**Collected data**
------------------------

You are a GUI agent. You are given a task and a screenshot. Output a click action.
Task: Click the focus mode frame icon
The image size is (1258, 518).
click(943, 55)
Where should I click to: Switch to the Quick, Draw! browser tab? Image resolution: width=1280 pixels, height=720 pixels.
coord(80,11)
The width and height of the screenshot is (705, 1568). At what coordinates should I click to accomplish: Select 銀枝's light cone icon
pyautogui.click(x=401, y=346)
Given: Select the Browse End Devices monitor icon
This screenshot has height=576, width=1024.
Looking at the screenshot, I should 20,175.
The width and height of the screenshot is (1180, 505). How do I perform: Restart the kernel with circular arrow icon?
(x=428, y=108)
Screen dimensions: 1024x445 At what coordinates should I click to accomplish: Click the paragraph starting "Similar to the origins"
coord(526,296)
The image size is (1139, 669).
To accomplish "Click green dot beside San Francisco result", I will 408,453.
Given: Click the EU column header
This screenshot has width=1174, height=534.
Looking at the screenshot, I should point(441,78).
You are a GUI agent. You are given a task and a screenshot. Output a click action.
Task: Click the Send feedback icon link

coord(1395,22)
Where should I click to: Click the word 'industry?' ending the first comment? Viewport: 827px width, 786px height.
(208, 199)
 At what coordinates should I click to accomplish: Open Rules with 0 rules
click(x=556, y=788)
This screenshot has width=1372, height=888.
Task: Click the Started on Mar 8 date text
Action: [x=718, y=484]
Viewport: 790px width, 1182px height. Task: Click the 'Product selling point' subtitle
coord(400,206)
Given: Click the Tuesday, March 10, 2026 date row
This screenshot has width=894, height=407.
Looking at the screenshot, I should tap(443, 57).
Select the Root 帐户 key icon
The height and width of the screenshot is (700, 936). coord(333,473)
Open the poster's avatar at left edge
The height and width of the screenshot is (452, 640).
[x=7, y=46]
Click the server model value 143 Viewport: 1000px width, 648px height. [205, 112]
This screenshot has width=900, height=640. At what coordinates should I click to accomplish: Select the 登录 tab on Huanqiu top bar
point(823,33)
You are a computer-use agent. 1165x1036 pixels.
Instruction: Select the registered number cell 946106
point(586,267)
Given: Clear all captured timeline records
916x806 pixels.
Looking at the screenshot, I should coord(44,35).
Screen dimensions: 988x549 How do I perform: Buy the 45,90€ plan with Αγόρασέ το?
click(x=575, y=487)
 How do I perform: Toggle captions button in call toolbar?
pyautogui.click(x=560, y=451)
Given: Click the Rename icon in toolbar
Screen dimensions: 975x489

------------------------

**Problem details**
Your task is to transcribe the line containing "Screen dimensions: 988x549" and every line after it, through the last line of the data, exactly as written and with nothing more.

**Expected output**
Screen dimensions: 988x549 How do I perform: Buy the 45,90€ plan with Αγόρασέ το?
click(x=575, y=487)
 How do I perform: Toggle captions button in call toolbar?
pyautogui.click(x=560, y=451)
Given: Click the Rename icon in toolbar
Screen dimensions: 975x489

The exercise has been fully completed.